L’employeur et son salarié disposent donc exceptionnellement d’un an après l’entrée en vigueur de l’accord-cadre pour déposer une demande valable à partir du 01.07.2023.

 

5. Ce qu’il faut retenir

Lorsqu’un salarié télétravaille depuis la France (État de résidence) pour un employeur établi en Allemagne, il se retrouve en principe dans l’une des situations suivantes eu égard aux cotisations sociales :

  • Lorsque le télétravail en France (État de résidence) représente moins de 25 % de son temps de travail total, les cotisations sociales sont dues en Allemagne (État de l’employeur).
  • Lorsque le télétravail en France (État de résidence) représente entre 25 % et 49 % de son temps de travail total (et que les autres conditions de l’accord-cadre sont remplies), le salarié et l’employeur peuvent, d’un commun accord, demander à rester rattachés au système de sécurité sociale allemande. Les cotisations sociales sont alors dues sur demande en Allemagne (État de l’employeur).

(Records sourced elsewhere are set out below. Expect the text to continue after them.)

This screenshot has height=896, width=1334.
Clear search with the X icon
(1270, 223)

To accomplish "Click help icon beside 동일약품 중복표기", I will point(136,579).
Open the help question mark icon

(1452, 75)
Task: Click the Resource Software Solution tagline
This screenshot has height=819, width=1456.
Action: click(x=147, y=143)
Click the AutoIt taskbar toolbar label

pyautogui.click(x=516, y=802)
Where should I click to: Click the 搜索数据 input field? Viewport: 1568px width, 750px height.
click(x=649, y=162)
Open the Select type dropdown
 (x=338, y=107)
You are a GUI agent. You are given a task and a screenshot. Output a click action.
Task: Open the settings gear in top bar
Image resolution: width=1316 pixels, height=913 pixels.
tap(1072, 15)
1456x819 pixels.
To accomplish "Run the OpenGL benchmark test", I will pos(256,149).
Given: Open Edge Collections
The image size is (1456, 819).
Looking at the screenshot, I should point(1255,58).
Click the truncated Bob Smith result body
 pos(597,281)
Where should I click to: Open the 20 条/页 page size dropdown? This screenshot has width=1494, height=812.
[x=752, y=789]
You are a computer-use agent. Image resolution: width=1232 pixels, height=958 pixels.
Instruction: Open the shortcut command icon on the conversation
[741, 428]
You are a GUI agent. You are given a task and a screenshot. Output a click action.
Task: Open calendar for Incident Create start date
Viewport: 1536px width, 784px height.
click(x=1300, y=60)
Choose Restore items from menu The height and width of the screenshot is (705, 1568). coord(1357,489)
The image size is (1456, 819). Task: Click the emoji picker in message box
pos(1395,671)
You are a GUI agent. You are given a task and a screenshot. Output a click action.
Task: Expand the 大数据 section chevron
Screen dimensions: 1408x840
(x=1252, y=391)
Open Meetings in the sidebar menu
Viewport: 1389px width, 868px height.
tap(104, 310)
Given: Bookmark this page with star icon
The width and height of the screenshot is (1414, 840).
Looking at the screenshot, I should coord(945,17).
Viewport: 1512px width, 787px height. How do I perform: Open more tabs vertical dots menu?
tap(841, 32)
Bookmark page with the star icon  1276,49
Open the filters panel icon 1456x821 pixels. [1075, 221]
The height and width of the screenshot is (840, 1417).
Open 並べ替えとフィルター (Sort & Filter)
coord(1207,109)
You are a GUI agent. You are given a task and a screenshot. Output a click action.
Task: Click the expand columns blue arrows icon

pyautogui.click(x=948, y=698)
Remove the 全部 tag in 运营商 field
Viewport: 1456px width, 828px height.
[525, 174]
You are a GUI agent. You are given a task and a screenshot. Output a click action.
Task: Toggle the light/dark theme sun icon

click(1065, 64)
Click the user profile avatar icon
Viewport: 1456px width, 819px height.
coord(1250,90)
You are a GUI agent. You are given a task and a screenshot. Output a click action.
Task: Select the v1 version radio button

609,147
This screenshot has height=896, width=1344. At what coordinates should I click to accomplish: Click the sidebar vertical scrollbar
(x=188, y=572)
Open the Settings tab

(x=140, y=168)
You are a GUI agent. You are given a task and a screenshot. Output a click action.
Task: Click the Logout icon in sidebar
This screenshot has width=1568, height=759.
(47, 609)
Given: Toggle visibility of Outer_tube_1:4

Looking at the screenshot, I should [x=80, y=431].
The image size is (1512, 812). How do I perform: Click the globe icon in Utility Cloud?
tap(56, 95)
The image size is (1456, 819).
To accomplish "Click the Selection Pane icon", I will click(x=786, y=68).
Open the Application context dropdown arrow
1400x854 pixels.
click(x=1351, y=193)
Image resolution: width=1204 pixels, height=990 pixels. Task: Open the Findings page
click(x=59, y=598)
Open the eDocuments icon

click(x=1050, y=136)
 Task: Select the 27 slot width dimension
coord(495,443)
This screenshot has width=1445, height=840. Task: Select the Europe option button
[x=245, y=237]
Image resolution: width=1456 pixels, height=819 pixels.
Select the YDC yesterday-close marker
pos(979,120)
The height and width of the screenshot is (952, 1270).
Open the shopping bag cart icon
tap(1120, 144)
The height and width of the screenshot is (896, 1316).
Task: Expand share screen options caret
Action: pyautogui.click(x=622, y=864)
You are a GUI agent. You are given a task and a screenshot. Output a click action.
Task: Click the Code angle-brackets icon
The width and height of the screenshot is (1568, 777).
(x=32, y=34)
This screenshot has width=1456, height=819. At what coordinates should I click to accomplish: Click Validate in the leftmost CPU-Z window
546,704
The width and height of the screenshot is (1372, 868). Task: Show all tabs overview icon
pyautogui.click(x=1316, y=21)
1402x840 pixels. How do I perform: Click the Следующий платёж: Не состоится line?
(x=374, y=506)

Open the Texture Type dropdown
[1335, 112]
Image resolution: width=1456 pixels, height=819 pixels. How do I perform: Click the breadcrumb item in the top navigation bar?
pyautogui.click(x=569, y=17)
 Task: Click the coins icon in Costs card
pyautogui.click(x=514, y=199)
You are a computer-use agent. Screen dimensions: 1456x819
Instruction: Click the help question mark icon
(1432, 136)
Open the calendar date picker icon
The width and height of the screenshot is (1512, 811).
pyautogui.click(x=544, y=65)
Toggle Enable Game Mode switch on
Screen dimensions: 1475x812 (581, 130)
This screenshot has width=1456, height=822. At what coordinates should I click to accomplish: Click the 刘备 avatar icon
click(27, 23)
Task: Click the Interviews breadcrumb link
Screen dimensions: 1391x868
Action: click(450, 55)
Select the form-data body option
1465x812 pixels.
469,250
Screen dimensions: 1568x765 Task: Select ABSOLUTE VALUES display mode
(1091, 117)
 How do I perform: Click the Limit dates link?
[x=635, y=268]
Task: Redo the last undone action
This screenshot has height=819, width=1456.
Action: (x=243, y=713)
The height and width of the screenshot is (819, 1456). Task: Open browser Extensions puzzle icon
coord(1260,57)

En l’absence d’un commun accord entre salarié et employeur ou à défaut de demande expresse, les cotisations sont normalement dues en France (car le taux de 25 % prévu par les règlements européens est dépassé).
  • Lorsque le télétravail en France (État de résidence) représente au moins de 50 % de son temps de travail total, les cotisations sociales sont dues en France (État de résidence).